*Task to carry out*: Return every line of the listing, from the line containing "Click the frankfurt bucket icon" down to the end of the listing, verbatim. Omit the pictures from your answer.

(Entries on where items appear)
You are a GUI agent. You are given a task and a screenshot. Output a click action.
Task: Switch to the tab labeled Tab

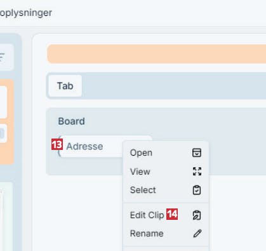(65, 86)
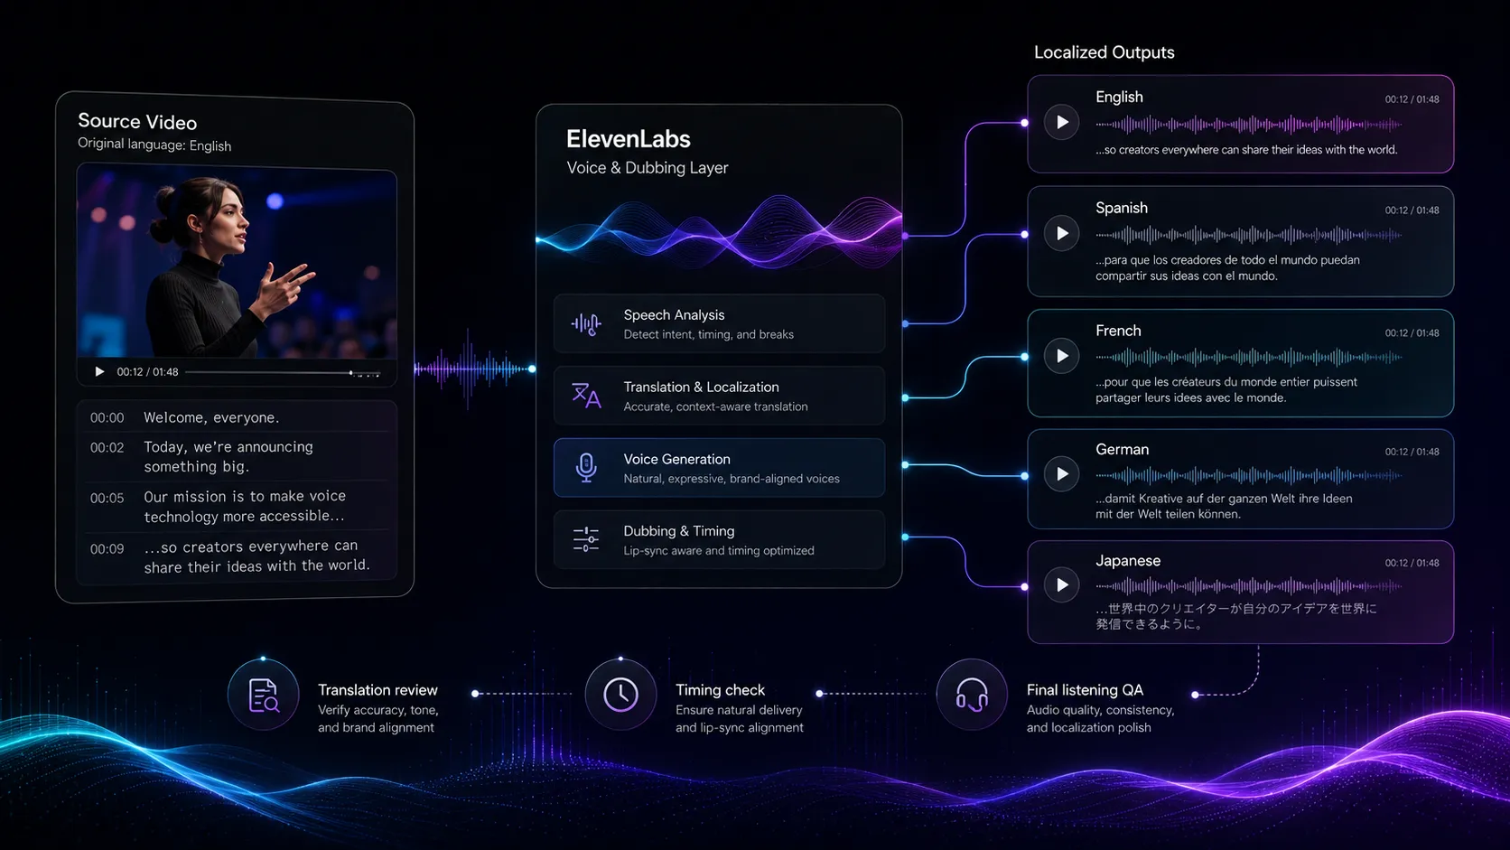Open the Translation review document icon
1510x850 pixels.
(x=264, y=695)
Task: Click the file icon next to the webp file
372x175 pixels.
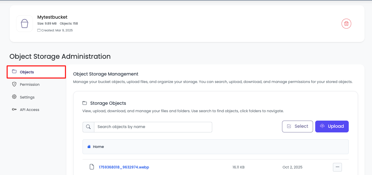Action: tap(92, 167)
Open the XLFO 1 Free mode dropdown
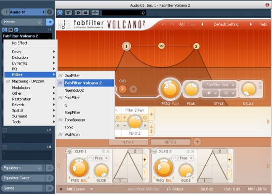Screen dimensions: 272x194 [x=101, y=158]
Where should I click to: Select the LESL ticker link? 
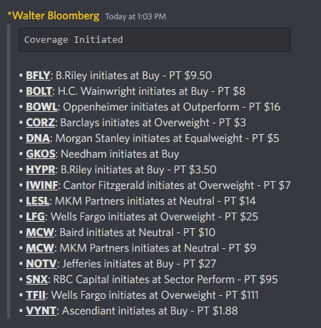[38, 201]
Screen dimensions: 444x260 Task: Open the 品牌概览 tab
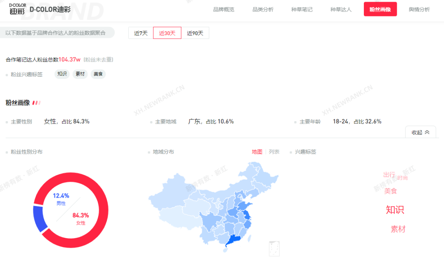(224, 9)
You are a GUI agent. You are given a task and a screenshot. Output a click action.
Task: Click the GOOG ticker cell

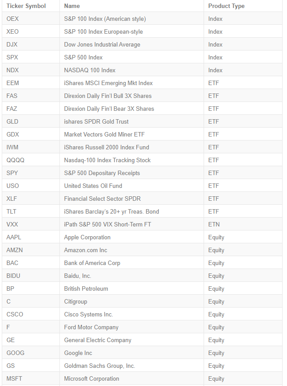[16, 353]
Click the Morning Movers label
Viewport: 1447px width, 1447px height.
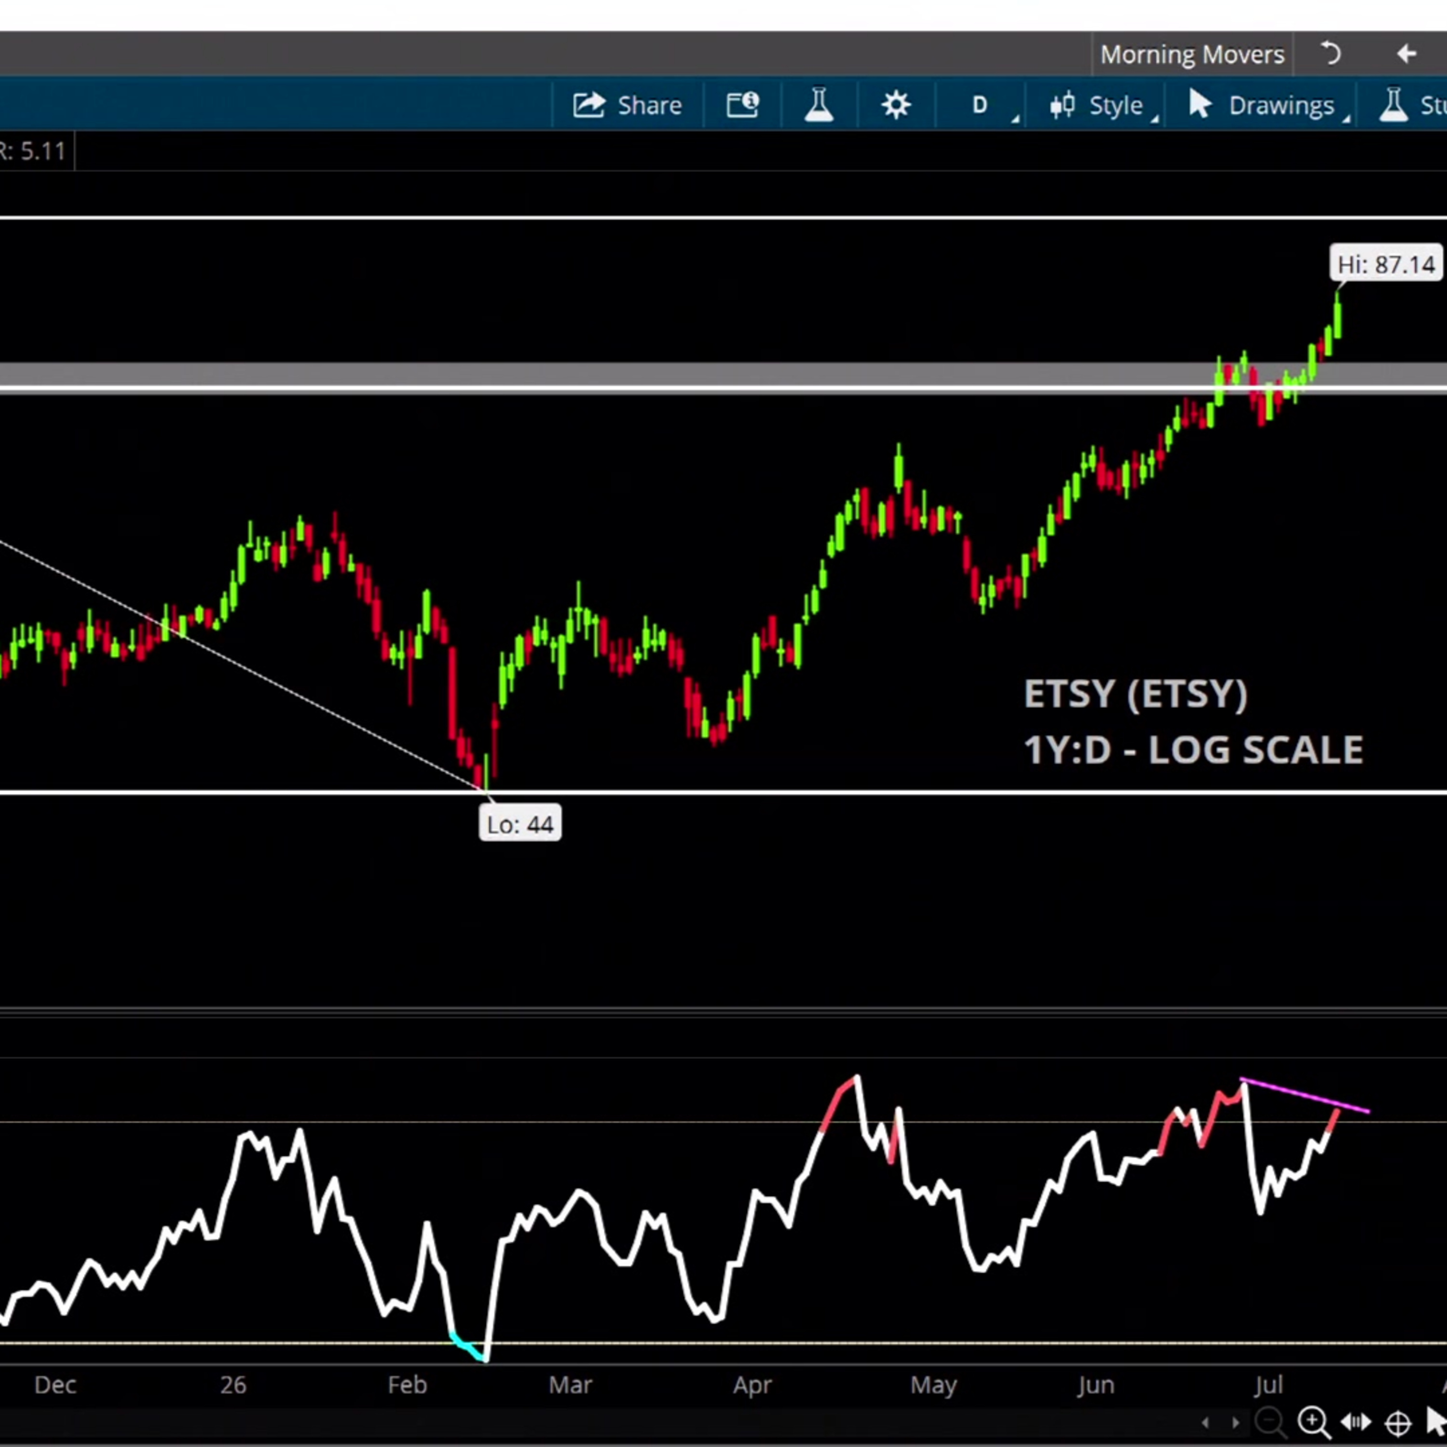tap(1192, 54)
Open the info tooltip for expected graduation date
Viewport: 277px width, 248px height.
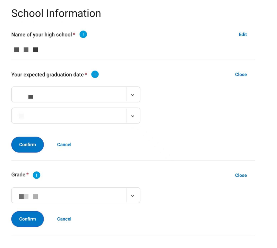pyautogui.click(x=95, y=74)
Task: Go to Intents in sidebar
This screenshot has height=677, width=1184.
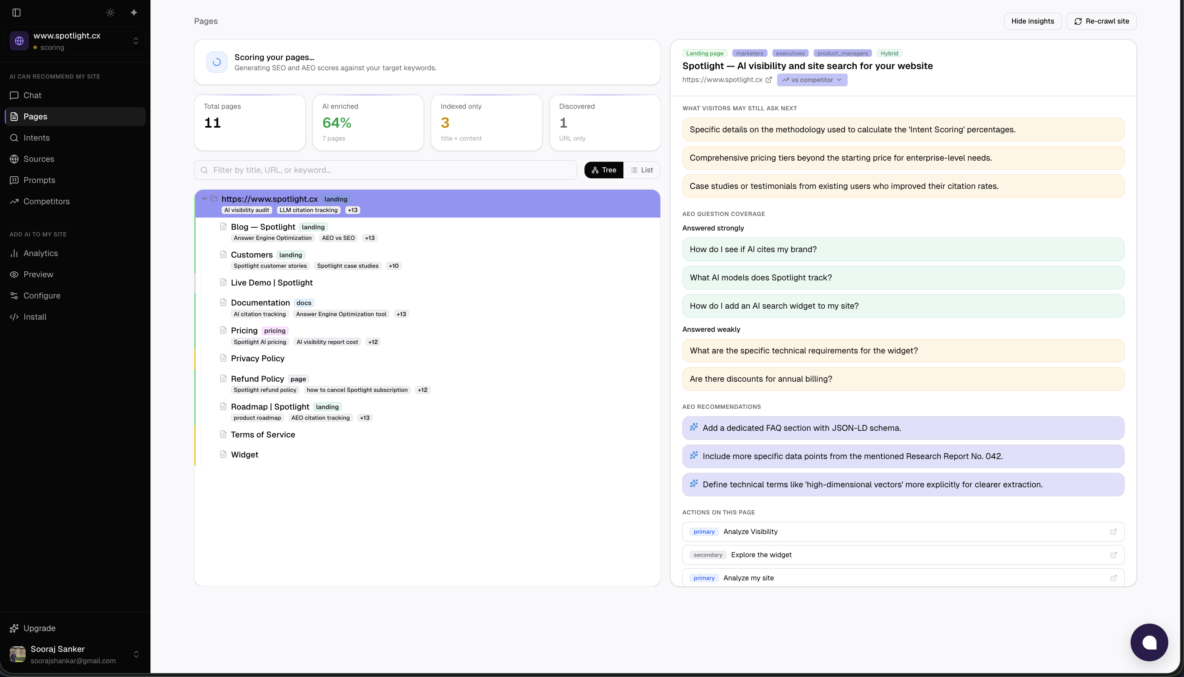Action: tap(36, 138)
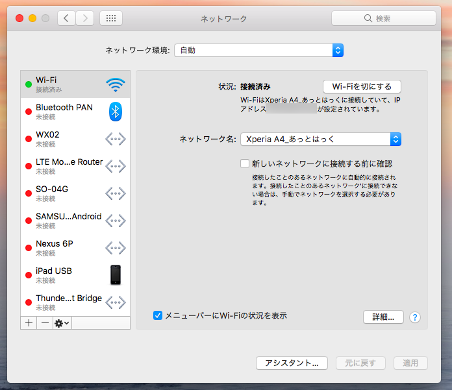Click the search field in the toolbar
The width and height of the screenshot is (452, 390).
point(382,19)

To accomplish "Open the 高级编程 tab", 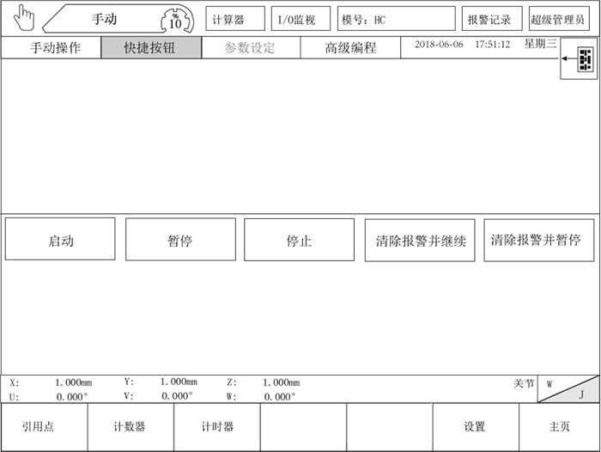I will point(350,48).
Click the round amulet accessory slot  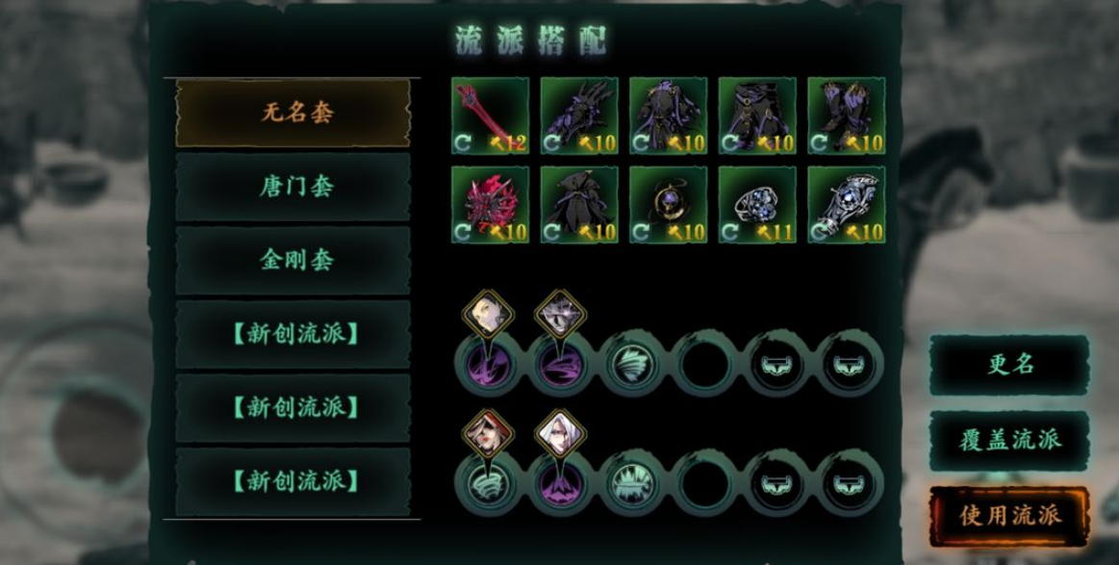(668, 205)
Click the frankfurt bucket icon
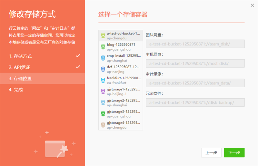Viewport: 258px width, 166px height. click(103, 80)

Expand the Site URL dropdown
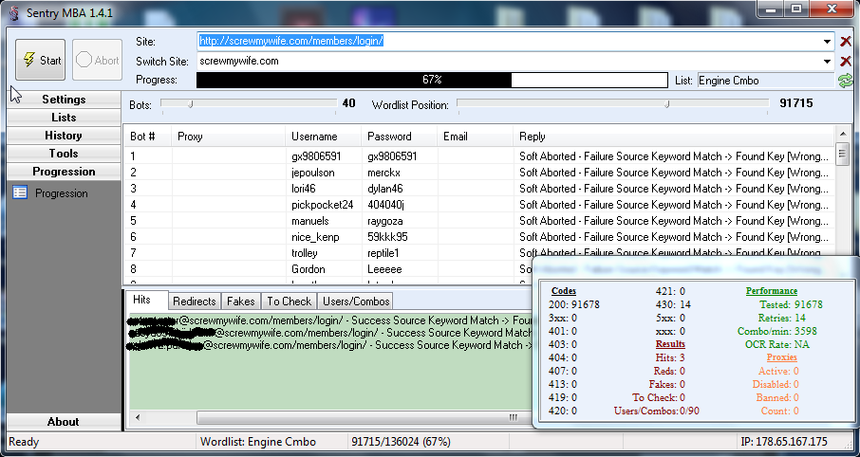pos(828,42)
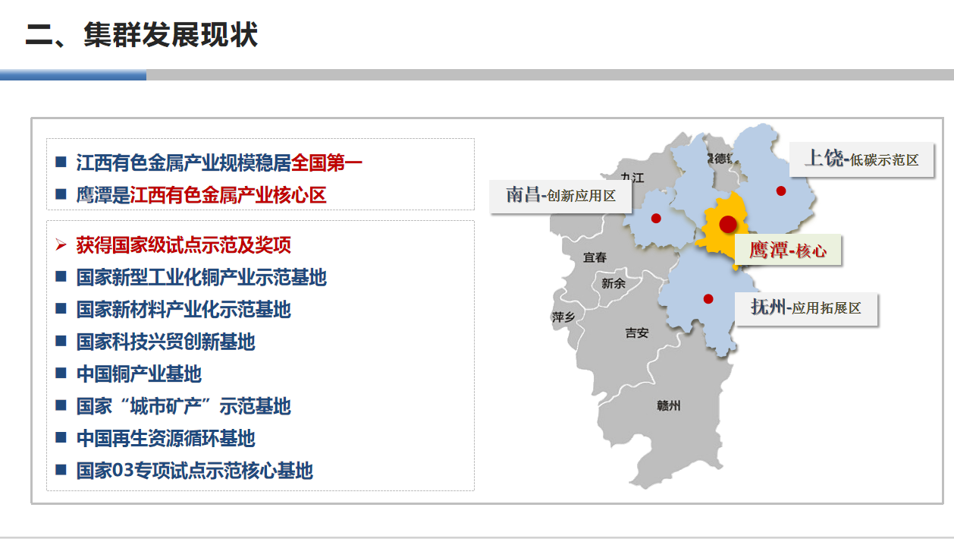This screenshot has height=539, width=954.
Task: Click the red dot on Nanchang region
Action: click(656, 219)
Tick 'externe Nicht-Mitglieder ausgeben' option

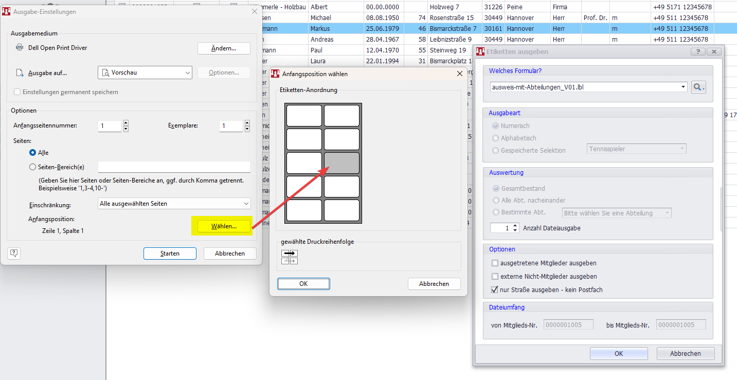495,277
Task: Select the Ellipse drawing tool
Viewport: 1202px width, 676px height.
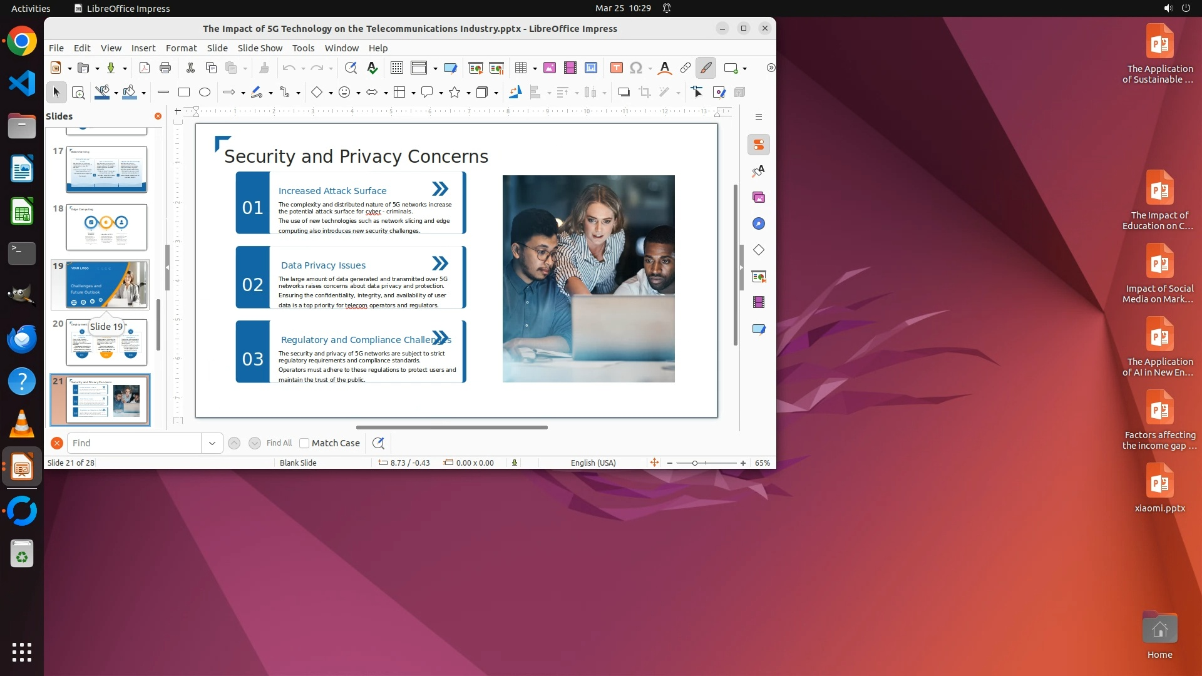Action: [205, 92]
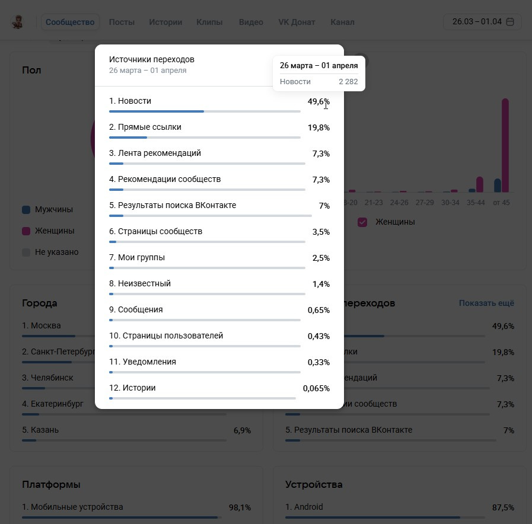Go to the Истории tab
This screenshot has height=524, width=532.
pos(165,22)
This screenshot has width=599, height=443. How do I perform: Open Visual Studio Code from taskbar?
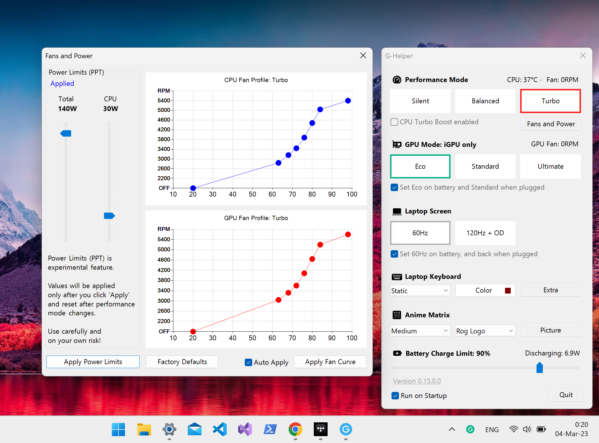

*Task result*:
Click the frankfurt bucket icon
Viewport: 258px width, 166px height. click(103, 80)

Expand the Site URL dropdown
pos(828,42)
This screenshot has height=539, width=954.
Task: Click the red dot on Nanchang region
Action: click(656, 219)
Tick 'externe Nicht-Mitglieder ausgeben' option

495,277
Task: Select the Ellipse drawing tool
Viewport: 1202px width, 676px height.
Action: [205, 92]
Go to the Истории tab
This screenshot has height=524, width=532.
pos(165,22)
This screenshot has width=599, height=443. How do I perform: Open Visual Studio Code from taskbar?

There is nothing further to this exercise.